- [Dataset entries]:
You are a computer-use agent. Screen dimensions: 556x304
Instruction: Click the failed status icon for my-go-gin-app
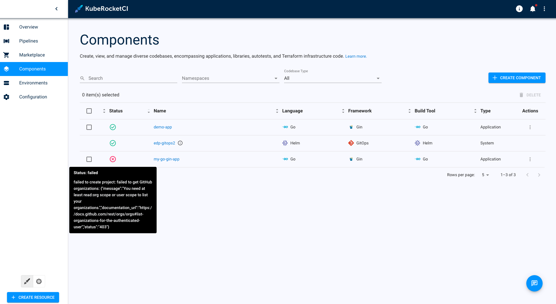pyautogui.click(x=113, y=159)
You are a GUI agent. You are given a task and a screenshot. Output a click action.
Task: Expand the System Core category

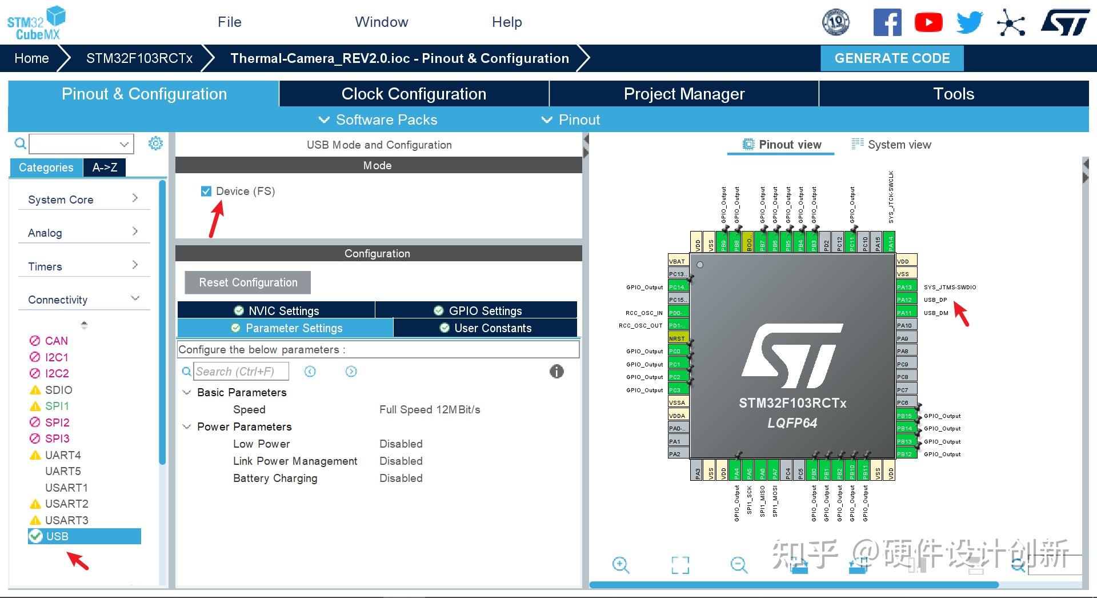[135, 198]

- [ACTIVITY]: Give every record again without changing a word. Exclude the pictures.

- [REPLY TO THE TASK]:
You are a computer-use agent. Screen dimensions: 556x304
Instruction: Click the failed status icon for my-go-gin-app
pyautogui.click(x=113, y=159)
You are a GUI agent. You are given a task and a screenshot. Output a click action.
Task: Expand the System Core category

[135, 198]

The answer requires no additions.